S’il n’est pas rompu, le dialogue entre le Mali et la Communauté économique des Etats de l’Afrique de l’Ouest (CEDEAO) est compliqué. Trop compliqué. Les deux parties n’arrivent pas à s’accorder sur une durée de la Transition, conduite par le colonel Assimi Goïta. Les élections présidentielles et législatives du 27 février 2022 n’ayant pas pu se tenir, la CEDEAO manœuvre de tout son possible pour obtenir une nouvelle échéance, en vue d’un retour à un ordre constitutionnel normal au Mali. L’organisation sous régional s’y prend avec peine, puisqu’en décembre 2021, la junte malienne a affiché son intention de rester au pouvoir pendant cinq ans. Ce projet a tout naturellement mis le feu aux poudres. Les hommes forts de Kati n’ont-ils pas été qualifiés de « plaisantins » ?

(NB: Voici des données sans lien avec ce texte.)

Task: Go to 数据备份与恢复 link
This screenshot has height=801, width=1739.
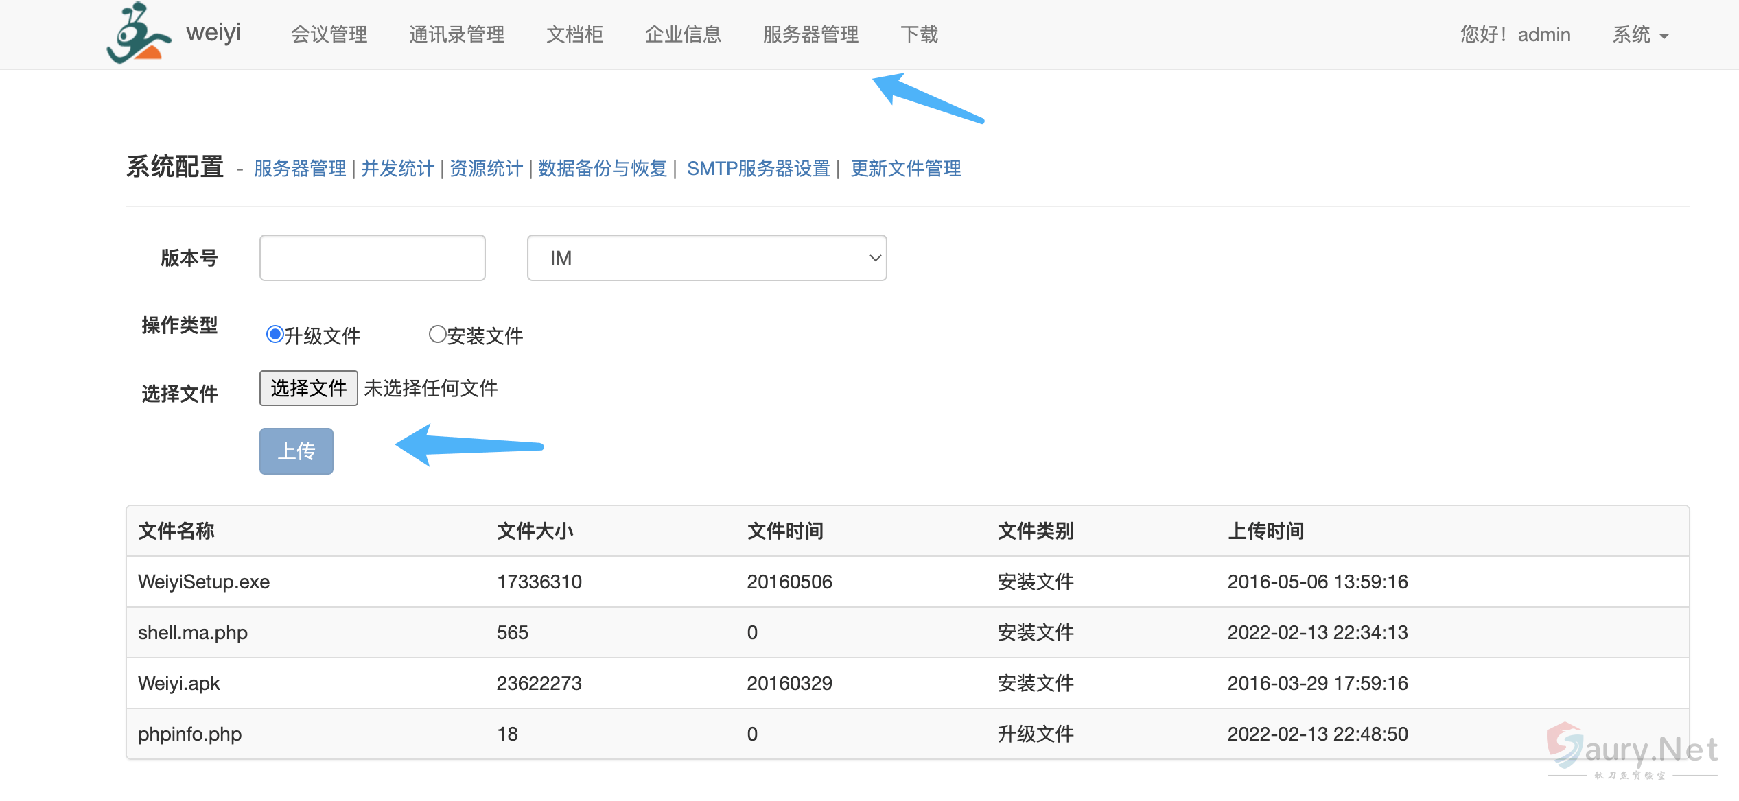Action: (602, 169)
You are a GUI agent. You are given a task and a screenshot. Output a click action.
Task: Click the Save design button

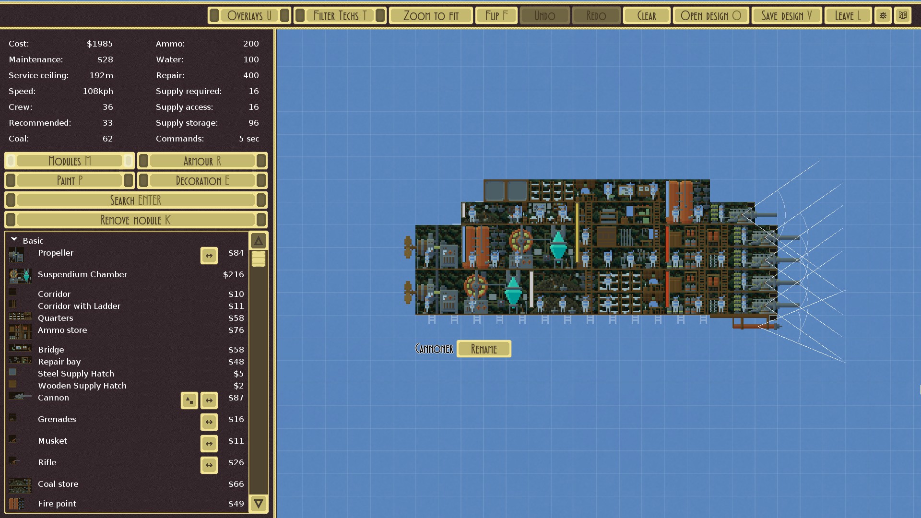[x=786, y=15]
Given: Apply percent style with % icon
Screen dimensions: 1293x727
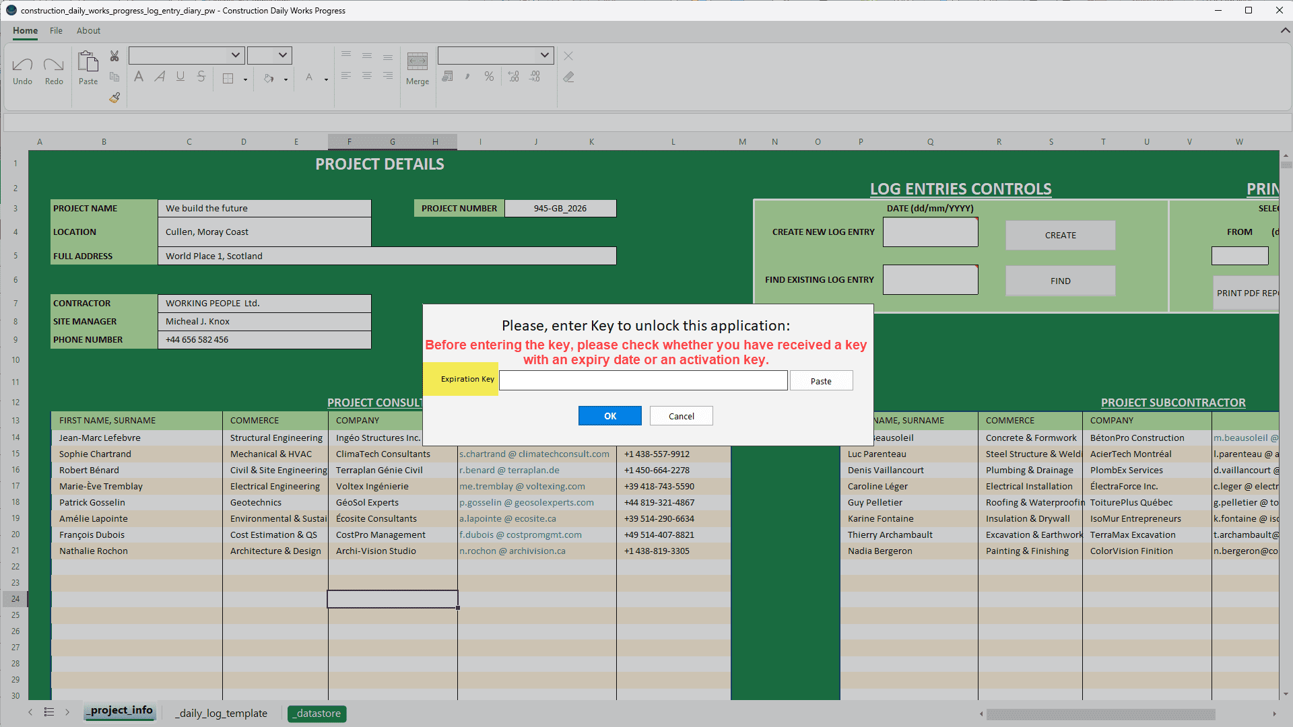Looking at the screenshot, I should [489, 77].
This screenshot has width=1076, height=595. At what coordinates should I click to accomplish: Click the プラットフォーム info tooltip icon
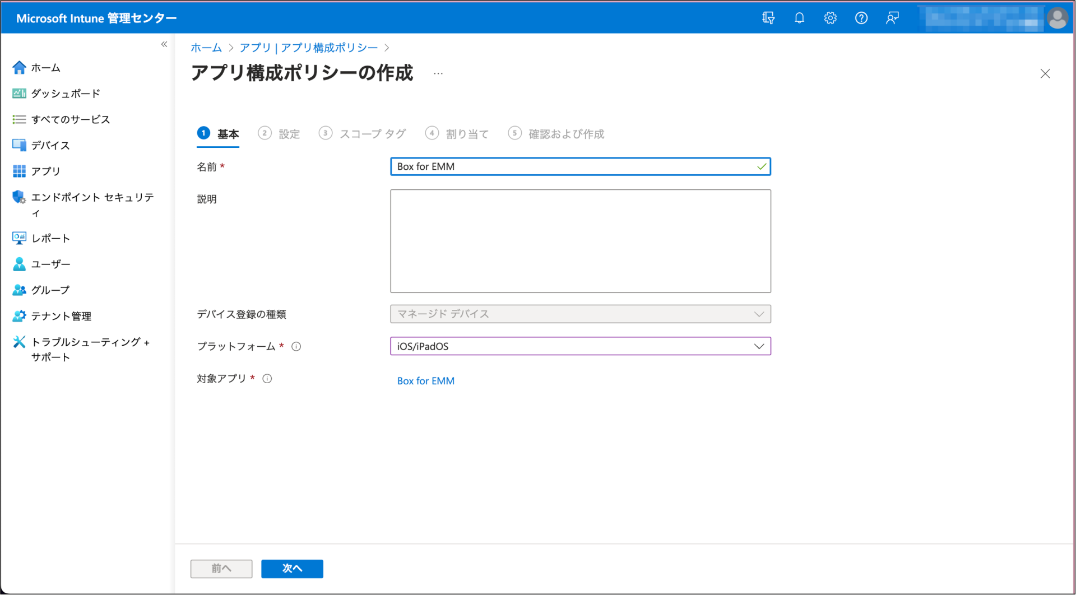click(296, 346)
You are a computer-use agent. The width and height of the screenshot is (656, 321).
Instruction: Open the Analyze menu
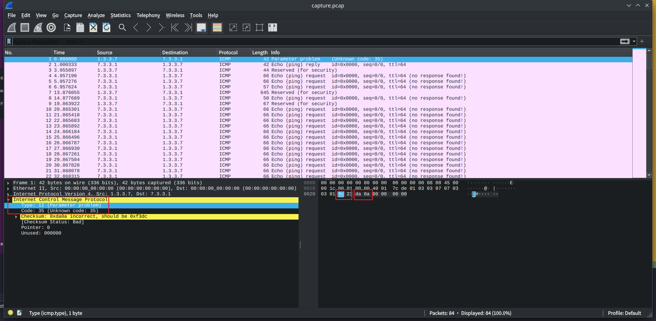pos(96,15)
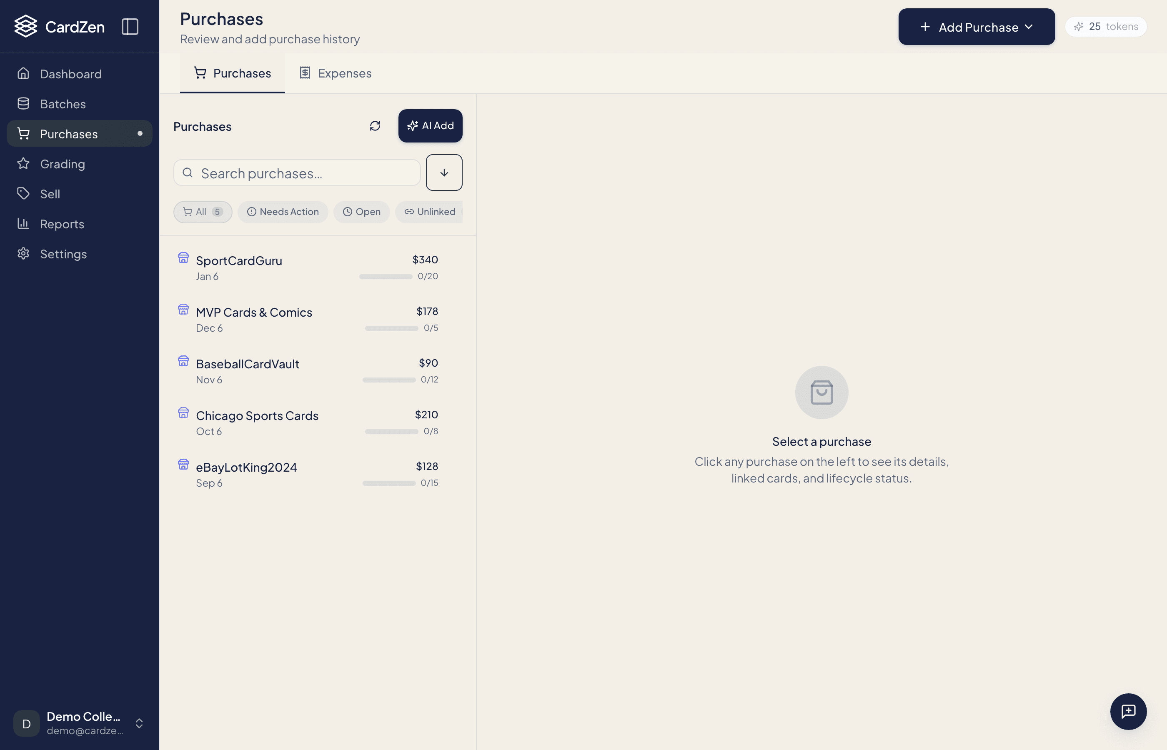Toggle the Needs Action filter
The image size is (1167, 750).
pos(282,212)
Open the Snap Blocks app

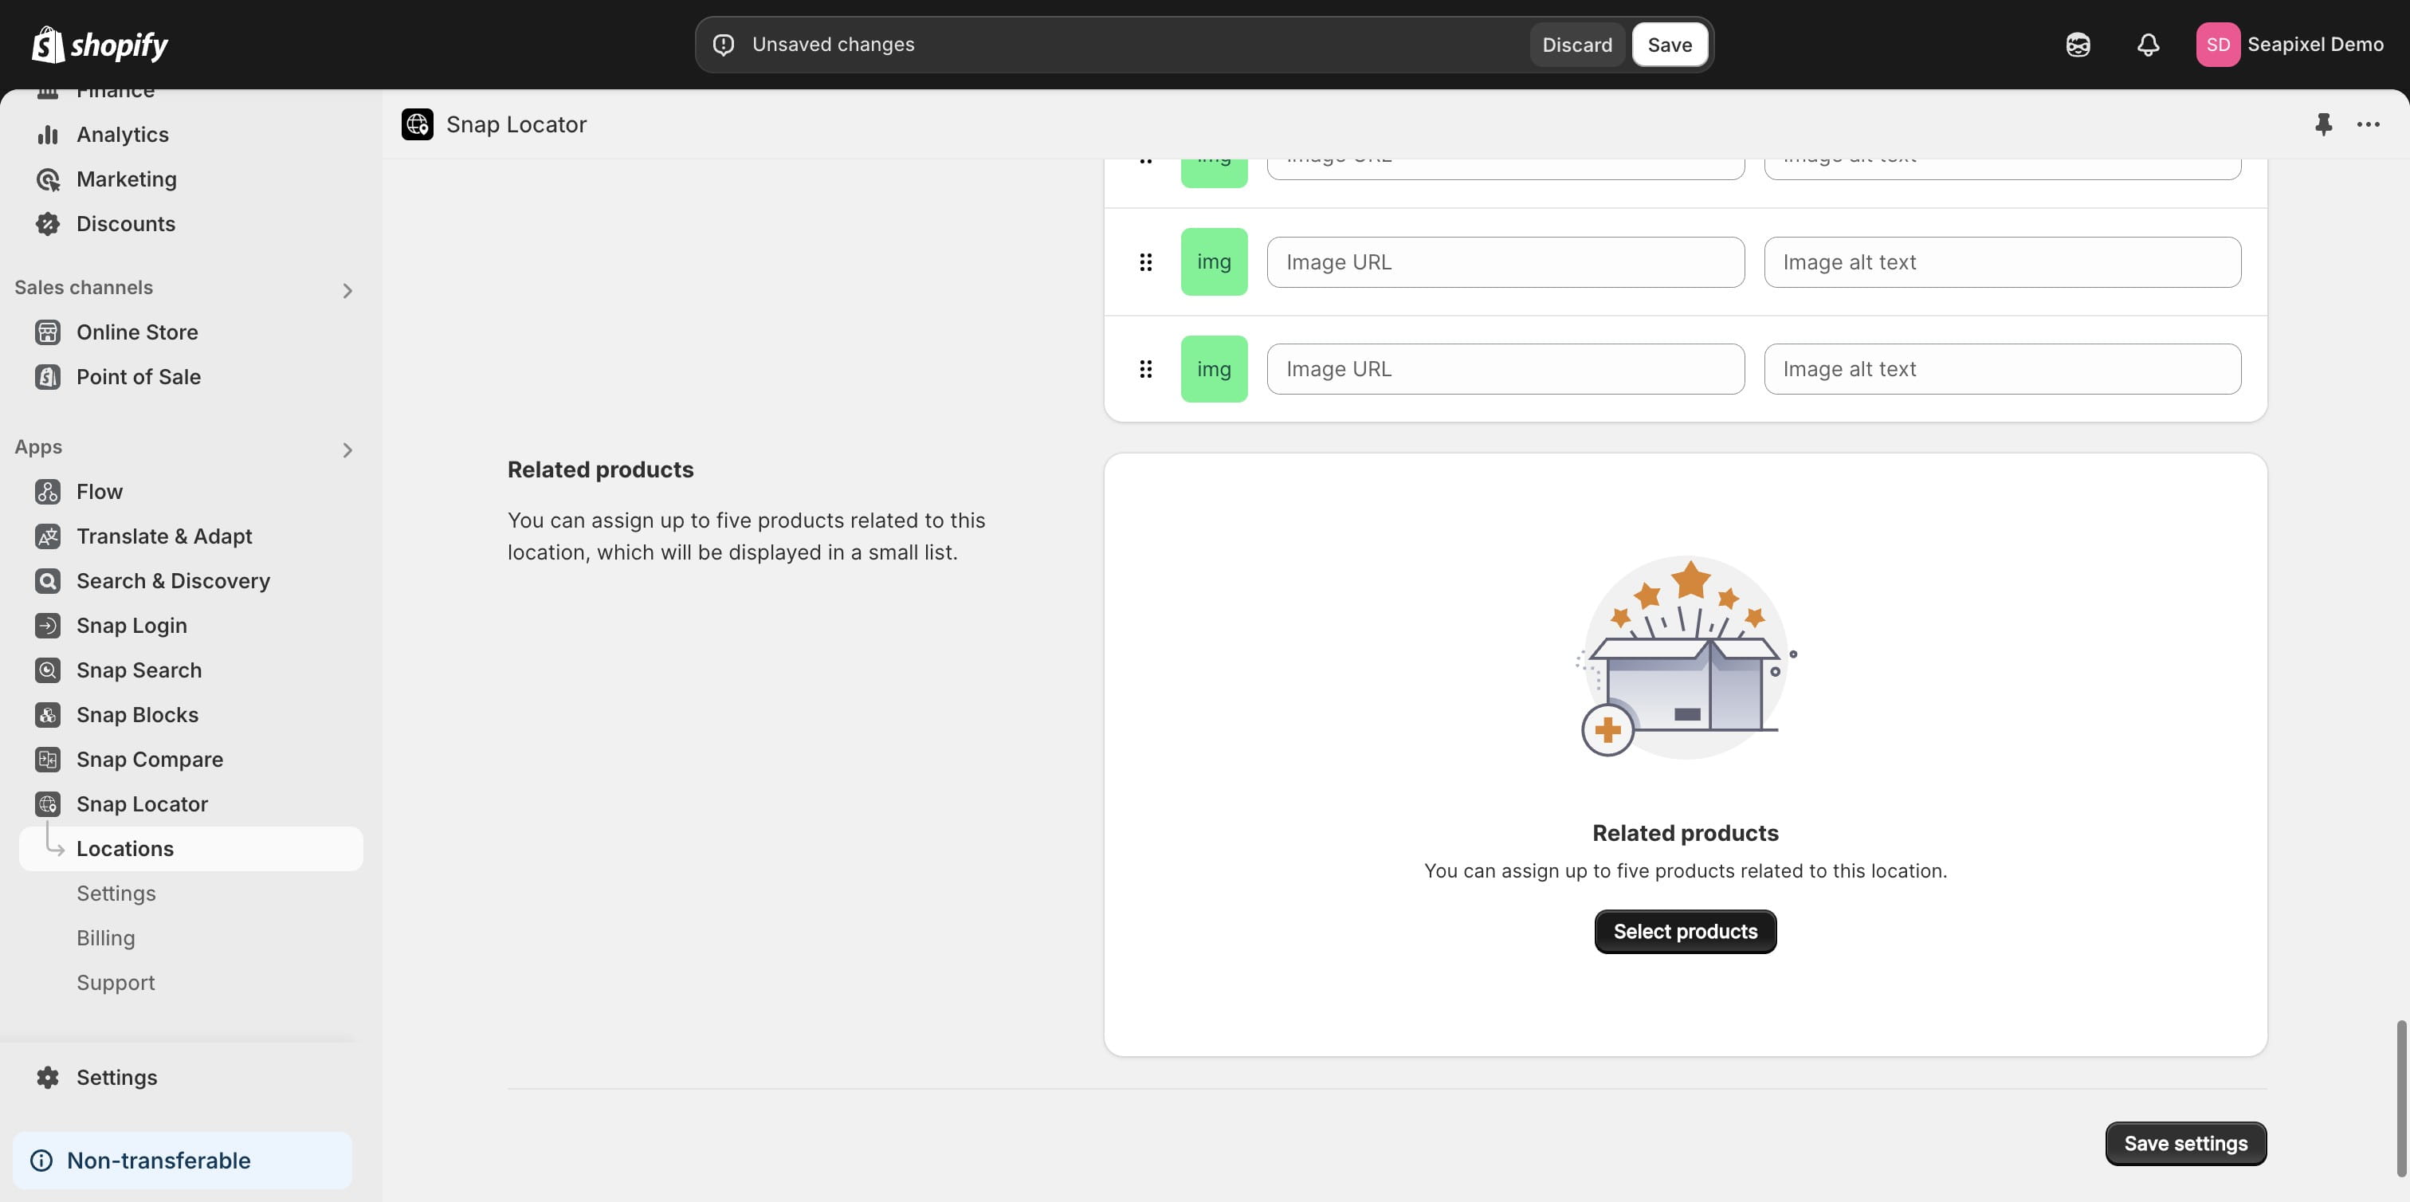[137, 714]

Ce qui semblait être un désaccord au départ s’est transformé en un bras de fer entre la CEDEAO et le Mali. L’institution sous régionale, qui veut absolument voir le Mali renouer avec la démocratie, s’est montrée intraitable. En accord avec l’Union économique et monétaire ouest-africaine (UEMOA), elle a pris, en début d’année, de lourdes sanctions économiques contre le pays, qui dépend en grande partie des importations. Exit la possibilité d’avoir quelques produits de première nécessité, le Mali s’est vu interdire toute transaction commerciale et financière avec les autres pays membres de la CEDEAO. Conséquence, les Maliens vivent une inflation et des pénuries sans précédent depuis l’entrée en vigueur de ces mesures coercitives. Privé de ses fonds, le Mali n’arrive plus à respecter ses engagements sur le marché financier régional, ce qui contribue à dégrader son image auprès des investisseurs.

On a beau être un patriote et un soutien indéfectible au colonel Goïta, les conséquences de telles sanctions ne laissent pas indifférent. Si cette situation est malheureuse, rien n’indique qu’elle va prendre fin de sitôt. Les derniers développements de l’actualité refroidissent les ardeurs. Le médiateur de la CEDEAO, l’ancien président nigérian, Goodluck Jonathan, est à la manœuvre, mais l’horizon n’est pas encore dégagé. Après un énième séjour à Bamako, le week-end écoulé, il n’a pas obtenu un compromis avec la junte malienne, qui fait des pas en arrière, sans pour autant convaincre la CEDEAO, plus que jamais intransigeante. Le colonel Goïta et ses hommes ont proposé un nouveau chronogramme de 24 mois au facilitateur, après ceux de 29 et de 36 mois.

De cinq ans, les autorités maliennes sont revenues à deux ans, un délai « incompressible », selon elle. Mais pour la CEDEAO, les élections doivent se tenir dans un délai de 12 à 16 mois, comme elle l’a réaffirmé il y a quelques semaines. Il n’est pas question d’aller au-delà. On n’est donc pas sorti de l’auberge dans le bras de fer entre le Mali et la CEDEAO, qui conditionne la levée des sanctions économiques à un accord sur la période de la Transition. Il faut toutefois saluer les efforts consentis par la junte militaire pour revenir à un délai plus ou moins raisonnable, même si les 24 mois n’enchantent pas pour le moment l’institution sous régionale. Le clan Goïta est manifestement en train de comprendre qu’une guerre contre la CEDEAO n’arrange pas le Mali. Bien au contraire, elle fait sombrer petit à petit le pays, qui, quoi qu’on dise, a choisi librement la démocratie et doit se conformer aux exigences de ce type de régime. Même si on comprend les défis sécuritaires auxquels le Mali est confronté actuellement, une Transition ne saurait s’éterniser au pouvoir. A la CEDEAO, qui est dans son rôle, malgré les critiques, d’être pragmatique pour le bien de l’Afrique de l’Ouest. Il faut à tout prix trouver un modus vivendi dans le dossier malien. Ce ne sont pas les dirigeants qui souffrent des sanctions économiques, mais bel et bien les populations.